Denting piano, kala jemari menari
Nada merambat pelan
Di kesunyian malam saat datang rintik hujan
Sarapan pagi di Punclut
bersama Ibu; selain banyak drama, banyak juga belajar.
Oya, Punclut banyak
berubah. Lahan kosong untuk sekedar duduk sambil liat city view nggak lagi ada; ada sih, tapi nggak lagi semenarik dulu. Sayang saya nggak sempat
ambil gambar, keburu drama sama Ibu dan nggak mungkin lagi balik untuk sekedar
foto.
Ya mungkin banyak drama
karena sama-sama laper. Mampir warung nasi timbel dan nemu sayur genjer enak
banget.
Bersama sebuah bayang
Yang pernah terlupakan
Suasana mulai cair setelah
perut ada isinya.
Jalan balik ke mobil yang
di parkir nun jauh di Dr. M. Salamun banyak tersendat karena Ibu sering
‘nyangkut’ di kanan kiri. Punclut di minggu pagi adalah muara dari orang
olahraga dan orang belanja.
Layaknya pasar minggu pada
umumnya, kanan kiri jalan penuh sama dagangan, mulai dari sayur, baju,
tanaman, sampe agen perjalanan umroh & haji; tempat-tempat yang sebenarnya
sebisa mungkin saya hindari karena nggak tahan sama crowd-nya.
Emang kali sayur genjer
bisa banget bantu bikin otak berpikir sehat.
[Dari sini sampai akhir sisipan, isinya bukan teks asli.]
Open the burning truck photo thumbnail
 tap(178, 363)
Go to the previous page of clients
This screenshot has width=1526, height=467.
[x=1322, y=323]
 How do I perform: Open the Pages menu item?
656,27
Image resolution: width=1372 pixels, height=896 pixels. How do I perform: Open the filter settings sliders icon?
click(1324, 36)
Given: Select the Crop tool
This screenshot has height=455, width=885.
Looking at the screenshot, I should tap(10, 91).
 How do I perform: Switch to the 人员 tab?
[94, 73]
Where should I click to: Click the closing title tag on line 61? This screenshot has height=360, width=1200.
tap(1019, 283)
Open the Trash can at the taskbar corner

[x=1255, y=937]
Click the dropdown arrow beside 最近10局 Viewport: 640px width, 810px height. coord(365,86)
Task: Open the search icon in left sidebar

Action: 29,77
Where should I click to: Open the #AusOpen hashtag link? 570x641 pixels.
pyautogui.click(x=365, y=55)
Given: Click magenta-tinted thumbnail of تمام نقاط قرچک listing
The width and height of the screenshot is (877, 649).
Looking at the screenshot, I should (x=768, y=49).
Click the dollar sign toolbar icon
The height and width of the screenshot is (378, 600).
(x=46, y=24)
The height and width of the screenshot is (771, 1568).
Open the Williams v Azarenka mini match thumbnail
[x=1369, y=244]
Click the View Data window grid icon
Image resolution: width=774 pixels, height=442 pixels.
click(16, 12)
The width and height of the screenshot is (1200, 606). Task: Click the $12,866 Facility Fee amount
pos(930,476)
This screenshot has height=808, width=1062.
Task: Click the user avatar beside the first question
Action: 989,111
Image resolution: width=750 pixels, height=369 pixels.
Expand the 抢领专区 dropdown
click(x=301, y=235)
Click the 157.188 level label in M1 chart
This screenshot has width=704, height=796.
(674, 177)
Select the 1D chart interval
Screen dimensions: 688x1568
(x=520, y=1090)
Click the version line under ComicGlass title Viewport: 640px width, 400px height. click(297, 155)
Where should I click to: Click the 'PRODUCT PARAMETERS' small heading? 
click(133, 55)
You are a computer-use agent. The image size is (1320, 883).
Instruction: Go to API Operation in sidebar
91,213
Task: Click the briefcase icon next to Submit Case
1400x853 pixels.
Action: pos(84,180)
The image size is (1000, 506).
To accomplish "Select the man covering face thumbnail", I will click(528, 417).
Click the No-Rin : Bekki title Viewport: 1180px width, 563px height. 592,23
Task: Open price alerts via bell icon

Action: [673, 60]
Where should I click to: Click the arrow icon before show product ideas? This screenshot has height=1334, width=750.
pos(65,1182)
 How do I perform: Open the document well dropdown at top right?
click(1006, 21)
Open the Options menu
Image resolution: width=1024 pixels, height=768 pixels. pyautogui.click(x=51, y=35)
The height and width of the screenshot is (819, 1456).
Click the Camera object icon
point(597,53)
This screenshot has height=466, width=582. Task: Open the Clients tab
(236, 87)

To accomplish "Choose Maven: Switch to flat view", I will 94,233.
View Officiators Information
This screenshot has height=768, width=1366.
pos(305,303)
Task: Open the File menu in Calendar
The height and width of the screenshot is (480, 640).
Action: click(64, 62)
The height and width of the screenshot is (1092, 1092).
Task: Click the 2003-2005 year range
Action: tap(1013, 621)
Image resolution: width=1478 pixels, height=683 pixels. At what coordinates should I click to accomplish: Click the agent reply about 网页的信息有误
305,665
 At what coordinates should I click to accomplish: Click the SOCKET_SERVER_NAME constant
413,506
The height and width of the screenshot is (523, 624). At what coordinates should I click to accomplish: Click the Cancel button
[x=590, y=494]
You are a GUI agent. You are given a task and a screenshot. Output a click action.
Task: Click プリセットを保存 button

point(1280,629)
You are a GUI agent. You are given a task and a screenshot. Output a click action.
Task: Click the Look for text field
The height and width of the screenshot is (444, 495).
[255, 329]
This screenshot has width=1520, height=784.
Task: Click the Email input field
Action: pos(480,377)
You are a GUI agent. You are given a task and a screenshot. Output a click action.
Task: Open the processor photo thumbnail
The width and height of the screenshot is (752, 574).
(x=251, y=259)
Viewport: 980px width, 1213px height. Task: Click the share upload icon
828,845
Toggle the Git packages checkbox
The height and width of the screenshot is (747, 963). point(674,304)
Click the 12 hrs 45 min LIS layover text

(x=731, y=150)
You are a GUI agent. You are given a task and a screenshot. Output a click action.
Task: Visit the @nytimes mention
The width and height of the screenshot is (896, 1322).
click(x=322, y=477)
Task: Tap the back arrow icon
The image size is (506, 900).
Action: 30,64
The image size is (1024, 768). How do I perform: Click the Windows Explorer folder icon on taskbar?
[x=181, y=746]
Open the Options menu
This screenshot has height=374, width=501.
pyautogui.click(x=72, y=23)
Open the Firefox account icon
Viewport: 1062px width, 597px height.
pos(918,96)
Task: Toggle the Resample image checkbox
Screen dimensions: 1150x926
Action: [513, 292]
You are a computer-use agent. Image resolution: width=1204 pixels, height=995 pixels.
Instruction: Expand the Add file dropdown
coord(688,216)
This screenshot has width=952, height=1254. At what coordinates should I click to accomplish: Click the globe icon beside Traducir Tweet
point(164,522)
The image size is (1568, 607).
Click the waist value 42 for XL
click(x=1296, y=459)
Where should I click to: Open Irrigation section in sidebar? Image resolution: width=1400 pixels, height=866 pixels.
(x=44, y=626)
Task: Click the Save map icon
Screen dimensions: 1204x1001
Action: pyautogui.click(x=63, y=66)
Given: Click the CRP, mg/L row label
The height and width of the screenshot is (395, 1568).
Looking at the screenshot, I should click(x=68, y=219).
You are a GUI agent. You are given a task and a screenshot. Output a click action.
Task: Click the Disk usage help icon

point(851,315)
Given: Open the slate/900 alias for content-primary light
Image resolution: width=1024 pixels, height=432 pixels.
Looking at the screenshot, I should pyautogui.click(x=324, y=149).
Kalau nggak dinikmati, mau
apalagi? Setelah seperempat perjalanan saya habiskan dengan muka kelipet, akhirnya
saya start over dengan muka dan perilaku baik-baik.
Hati kecil berbisik untuk kembali padanya
Sribu kata menggoda
Sribu sesal di depan mata
Seperti menjelma
Waktu aku tertawa, kala memberimu dosa
Lagi. Aduh.
Saya kayak nggak bisa cari
topik selain bersyukur.
Beli seikat besar daun
singkong harga 2,500, ditawar Ibu jadi 2,000. Sedih sih.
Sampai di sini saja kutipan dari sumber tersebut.